39 B.R. 24 | Bankr. E.D. Tenn. | 1984
In re Bettye Jane REID, Debtor.
Bettye Jane REID, Plaintiff,
v.
FIRST TENNESSEE BANK AND TENNESSEE STUDENT ASSISTANCE CORPORATION, Defendant.
United States Bankruptcy Court, E.D. Tennessee.
William M. Leech, Jr., Atty. Gen. and Reporter Dianne Stamey, Asst. Atty. Gen., Nashville, Tenn., for defendant Tennessee Student Assistance Corp.
Stanley C. Briggs, Knoxville, Tenn., for plaintiff.
MEMORANDUM
CLIVE W. BARE, Bankruptcy Judge.
The questions presented are (1) whether the exception to discharge set forth in 11 *25 U.S.C.A. § 523(a)(8)[1] applies to the educational loan obtained by the plaintiff through the PLUS loan program, and (2) whether the repayment of this educational loan would impose an undue hardship on the plaintiff.
After consideration of the exhibits, testimony, briefs of the parties and the applicable authority, the Court concludes that this loan falls within the stated intent of 11 U.S.C.A. § 523(a)(8) and that repayment thereof would not constitute an undue hardship on the plaintiff. Therefore, the loan is not a dischargeable debt under plaintiff's Chapter 7 bankruptcy.
FINDINGS OF FACT
(1) On September 8, 1983, the plaintiff filed a Chapter 7 bankruptcy petition in this Court. Scheduled in her petition is a debt owing to the First Tennessee Bank of Knoxville, Tennessee. It is stipulated that the Tennessee Student Assistance Corporation is successor in interest to the First Tennessee Bank.

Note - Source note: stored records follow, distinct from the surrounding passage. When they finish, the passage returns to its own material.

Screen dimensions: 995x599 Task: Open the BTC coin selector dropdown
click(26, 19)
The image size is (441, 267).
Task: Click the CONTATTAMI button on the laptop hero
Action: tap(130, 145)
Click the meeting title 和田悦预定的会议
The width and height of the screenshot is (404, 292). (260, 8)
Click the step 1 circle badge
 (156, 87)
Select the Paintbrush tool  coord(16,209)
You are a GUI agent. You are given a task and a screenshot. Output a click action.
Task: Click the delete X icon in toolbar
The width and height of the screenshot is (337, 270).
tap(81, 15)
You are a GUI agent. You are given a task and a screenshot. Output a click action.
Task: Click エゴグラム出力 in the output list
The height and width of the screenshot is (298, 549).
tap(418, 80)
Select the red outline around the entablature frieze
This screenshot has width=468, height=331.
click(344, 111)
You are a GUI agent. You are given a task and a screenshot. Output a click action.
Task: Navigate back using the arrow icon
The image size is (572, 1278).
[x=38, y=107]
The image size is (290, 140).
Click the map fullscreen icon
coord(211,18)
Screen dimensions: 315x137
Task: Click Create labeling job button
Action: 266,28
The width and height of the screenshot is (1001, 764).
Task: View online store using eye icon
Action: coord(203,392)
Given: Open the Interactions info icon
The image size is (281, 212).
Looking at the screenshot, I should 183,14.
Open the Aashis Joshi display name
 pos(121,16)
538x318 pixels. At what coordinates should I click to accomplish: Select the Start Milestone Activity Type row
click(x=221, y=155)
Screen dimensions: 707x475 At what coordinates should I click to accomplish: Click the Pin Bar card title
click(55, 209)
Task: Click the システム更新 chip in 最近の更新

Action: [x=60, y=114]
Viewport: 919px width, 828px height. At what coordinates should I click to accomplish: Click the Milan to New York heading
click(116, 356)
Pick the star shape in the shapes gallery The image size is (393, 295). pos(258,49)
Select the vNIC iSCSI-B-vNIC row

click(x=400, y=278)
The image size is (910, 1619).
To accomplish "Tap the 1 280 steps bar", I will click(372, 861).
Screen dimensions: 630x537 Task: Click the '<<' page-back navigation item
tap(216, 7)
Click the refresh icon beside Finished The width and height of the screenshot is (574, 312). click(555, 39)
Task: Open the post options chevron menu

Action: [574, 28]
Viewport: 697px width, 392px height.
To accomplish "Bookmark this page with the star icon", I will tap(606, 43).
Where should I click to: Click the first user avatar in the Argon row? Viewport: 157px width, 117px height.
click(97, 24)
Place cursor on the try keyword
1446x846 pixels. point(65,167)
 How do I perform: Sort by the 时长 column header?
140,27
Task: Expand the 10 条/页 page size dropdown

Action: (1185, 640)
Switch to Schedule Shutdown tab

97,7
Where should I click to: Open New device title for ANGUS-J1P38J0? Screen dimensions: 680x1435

(2) The amount of the debt was three thousand dollars ($3,000.00) for an educational loan. The plaintiff obtained the loan through the PLUS program for the benefit of her student daughter. The plaintiff was the maker of the loan and her student daughter, Chloe, was the co-maker. The loan was guaranteed by the Tennessee Student Assistance Corporation and the proceeds were only to be used for educational purposes for Chloe.
(3) The loan was obtained on January 18, 1983, and the first payment became due on March 1, 1983. The plaintiff made three (3) payments and currently owes three thousand one hundred ten dollars and ninety-three cents ($3,110.93) plus interest to date.
(4) The plaintiff has two (2) daughters who are both in college and reside with the plaintiff.
(5) The plaintiff is employed by the University of Tennessee as a senior recorder and has worked for the University of Tennessee for approximately twelve (12) years.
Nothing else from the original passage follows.